Rewrite the rows from the start through the line containing "The image size is (1222, 764).", changing "search field" to "text box" and leaving everything else as it is.

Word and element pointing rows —
%%

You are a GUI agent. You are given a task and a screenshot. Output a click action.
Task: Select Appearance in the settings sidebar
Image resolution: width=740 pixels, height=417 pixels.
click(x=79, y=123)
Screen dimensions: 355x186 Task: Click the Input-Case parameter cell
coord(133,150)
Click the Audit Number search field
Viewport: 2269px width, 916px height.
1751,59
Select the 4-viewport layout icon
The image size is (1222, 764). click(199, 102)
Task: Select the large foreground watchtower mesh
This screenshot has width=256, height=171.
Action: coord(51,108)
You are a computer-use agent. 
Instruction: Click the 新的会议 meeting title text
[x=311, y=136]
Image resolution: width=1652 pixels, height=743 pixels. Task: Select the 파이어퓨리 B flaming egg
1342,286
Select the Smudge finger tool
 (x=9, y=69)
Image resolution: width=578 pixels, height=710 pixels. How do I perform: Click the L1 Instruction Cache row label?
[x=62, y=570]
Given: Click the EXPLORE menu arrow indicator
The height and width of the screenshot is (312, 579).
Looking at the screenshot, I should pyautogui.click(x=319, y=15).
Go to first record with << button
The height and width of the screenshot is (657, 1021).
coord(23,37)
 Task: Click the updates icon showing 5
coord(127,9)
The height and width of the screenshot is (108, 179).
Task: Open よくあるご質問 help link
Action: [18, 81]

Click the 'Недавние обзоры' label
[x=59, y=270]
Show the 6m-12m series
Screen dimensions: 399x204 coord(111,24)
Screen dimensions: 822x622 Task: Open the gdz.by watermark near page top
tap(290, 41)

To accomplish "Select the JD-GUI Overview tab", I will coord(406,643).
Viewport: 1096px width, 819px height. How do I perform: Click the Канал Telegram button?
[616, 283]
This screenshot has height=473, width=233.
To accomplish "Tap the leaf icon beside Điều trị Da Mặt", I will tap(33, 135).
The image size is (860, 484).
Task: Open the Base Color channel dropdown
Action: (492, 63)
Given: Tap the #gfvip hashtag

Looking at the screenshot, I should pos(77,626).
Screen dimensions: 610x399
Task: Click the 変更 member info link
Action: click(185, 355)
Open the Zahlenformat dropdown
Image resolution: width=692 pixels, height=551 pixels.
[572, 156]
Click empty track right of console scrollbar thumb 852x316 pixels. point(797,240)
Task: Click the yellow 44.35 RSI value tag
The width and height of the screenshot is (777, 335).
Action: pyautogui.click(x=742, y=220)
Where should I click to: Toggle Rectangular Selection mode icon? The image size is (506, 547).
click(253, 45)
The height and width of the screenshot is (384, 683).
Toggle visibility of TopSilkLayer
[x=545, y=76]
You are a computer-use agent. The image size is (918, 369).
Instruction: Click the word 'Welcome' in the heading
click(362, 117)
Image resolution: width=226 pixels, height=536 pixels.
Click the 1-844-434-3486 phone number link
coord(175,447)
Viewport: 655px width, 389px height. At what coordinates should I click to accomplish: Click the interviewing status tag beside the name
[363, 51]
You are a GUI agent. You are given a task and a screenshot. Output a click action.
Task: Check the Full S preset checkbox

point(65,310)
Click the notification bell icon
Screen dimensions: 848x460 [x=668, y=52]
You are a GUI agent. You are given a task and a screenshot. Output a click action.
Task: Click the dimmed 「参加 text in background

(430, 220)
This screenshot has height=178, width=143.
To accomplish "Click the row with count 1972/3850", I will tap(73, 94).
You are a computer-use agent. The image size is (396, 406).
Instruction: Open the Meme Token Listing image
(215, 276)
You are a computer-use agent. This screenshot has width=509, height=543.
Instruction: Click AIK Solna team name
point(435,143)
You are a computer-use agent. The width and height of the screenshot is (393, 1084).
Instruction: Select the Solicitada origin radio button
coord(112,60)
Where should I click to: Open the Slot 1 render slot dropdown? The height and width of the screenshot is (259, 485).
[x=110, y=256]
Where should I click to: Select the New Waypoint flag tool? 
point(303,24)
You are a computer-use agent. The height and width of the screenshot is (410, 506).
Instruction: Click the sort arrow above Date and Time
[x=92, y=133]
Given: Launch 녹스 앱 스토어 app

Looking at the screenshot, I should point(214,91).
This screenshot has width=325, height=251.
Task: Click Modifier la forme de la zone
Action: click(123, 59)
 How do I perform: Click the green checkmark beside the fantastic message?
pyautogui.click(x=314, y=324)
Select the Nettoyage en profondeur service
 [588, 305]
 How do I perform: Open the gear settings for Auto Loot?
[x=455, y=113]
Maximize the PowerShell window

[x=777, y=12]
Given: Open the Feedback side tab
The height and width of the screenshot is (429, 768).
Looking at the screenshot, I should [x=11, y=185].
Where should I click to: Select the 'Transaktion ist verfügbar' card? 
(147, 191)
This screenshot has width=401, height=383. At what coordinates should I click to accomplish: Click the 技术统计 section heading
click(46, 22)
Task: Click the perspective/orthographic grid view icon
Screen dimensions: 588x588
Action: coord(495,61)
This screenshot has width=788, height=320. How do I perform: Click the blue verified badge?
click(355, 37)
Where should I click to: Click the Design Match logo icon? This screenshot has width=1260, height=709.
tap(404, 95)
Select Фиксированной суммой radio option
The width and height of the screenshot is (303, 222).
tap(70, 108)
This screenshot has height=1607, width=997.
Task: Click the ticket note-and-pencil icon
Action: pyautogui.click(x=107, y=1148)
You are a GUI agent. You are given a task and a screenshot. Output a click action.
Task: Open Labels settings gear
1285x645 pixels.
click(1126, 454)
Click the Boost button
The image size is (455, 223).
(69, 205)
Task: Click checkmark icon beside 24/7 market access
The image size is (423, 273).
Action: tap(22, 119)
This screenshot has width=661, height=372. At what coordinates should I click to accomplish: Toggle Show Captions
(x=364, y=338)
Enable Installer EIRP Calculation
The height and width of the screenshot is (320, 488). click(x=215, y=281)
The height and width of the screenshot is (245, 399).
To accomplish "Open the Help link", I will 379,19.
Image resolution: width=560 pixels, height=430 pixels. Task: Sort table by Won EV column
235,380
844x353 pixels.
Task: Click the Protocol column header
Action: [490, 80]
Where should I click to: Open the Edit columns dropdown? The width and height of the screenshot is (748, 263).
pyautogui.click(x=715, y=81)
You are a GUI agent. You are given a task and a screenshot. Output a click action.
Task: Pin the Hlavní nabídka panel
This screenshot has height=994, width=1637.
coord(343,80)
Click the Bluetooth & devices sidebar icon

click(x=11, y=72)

%%

RESPONSE TO THIS EXERCISE —
You are a GUI agent. You are given a task and a screenshot. Output a click action.
Task: Select Appearance in the settings sidebar
Image resolution: width=740 pixels, height=417 pixels.
click(x=79, y=123)
Screen dimensions: 355x186 Task: Click the Input-Case parameter cell
coord(133,150)
Click the Audit Number text box
Viewport: 2269px width, 916px height.
1751,59
Select the 4-viewport layout icon
The image size is (1222, 764). click(199, 102)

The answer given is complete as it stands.